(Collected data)
────────────────────

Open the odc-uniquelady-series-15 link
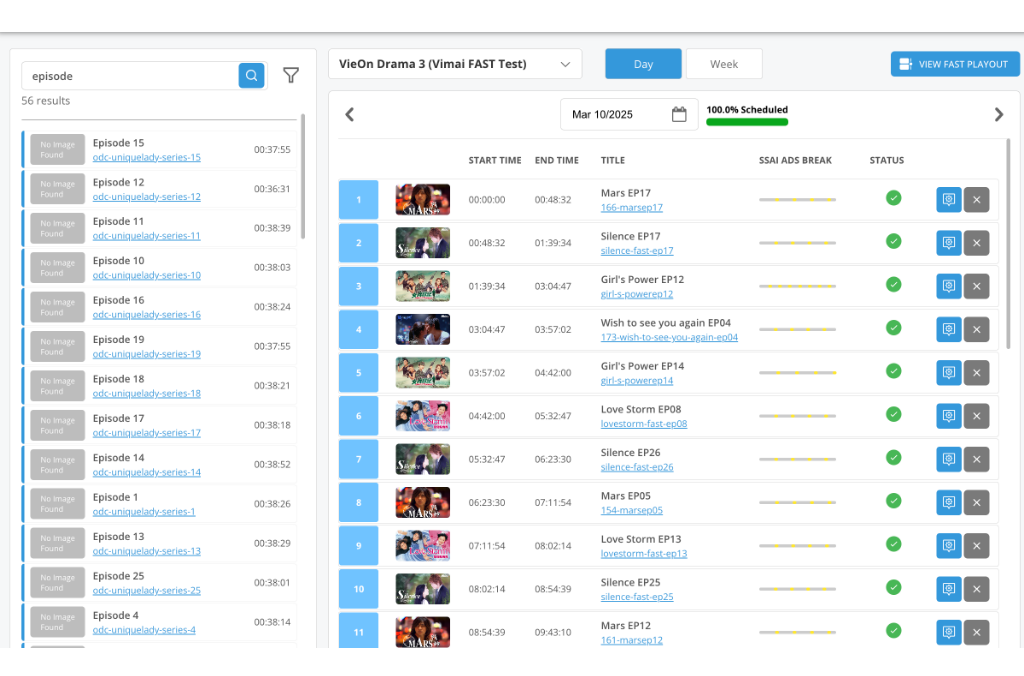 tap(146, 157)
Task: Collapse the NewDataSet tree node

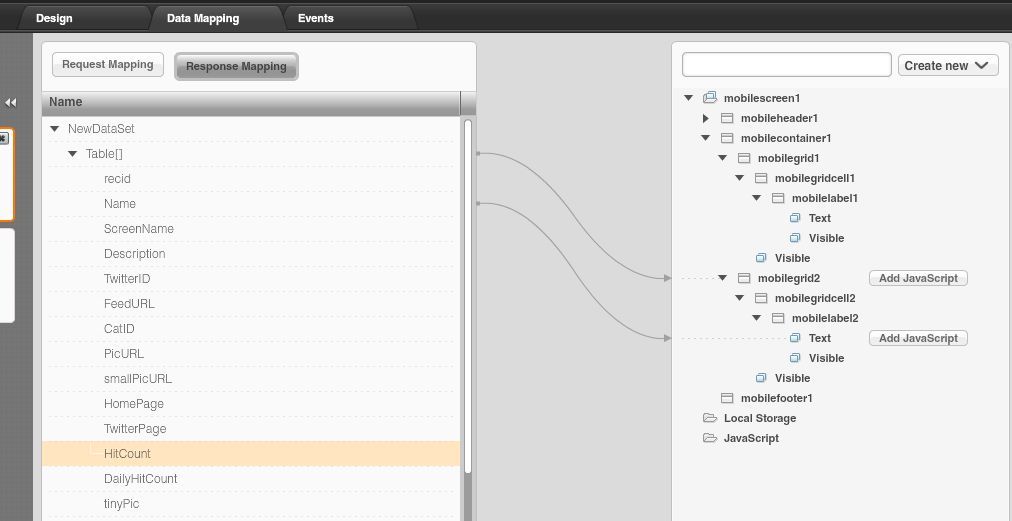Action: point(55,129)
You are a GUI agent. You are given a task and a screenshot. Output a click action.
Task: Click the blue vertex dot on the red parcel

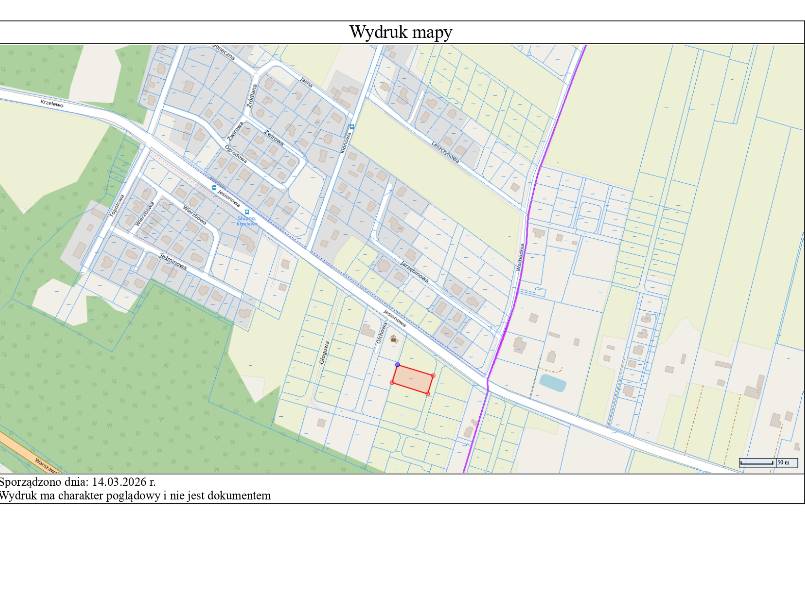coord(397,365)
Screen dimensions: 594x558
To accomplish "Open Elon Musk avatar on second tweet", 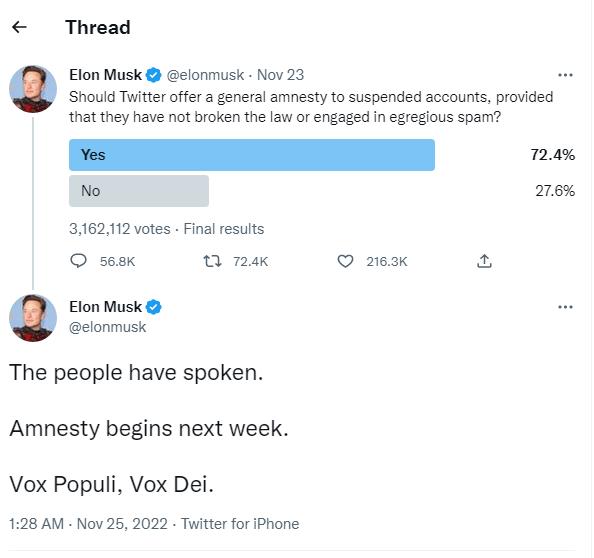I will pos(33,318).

────────────────────

Problem statement. Quote the records above exactly, from the first line through the line containing "Screen dimensions: 594x558", and leave out the pictures.

Response to this exercise.
Open the odc-uniquelady-series-15 link
 tap(146, 157)
Task: Collapse the NewDataSet tree node

Action: point(55,129)
You are a GUI agent. You are given a task and a screenshot. Output a click action.
Task: Click the blue vertex dot on the red parcel

coord(397,365)
Screen dimensions: 594x558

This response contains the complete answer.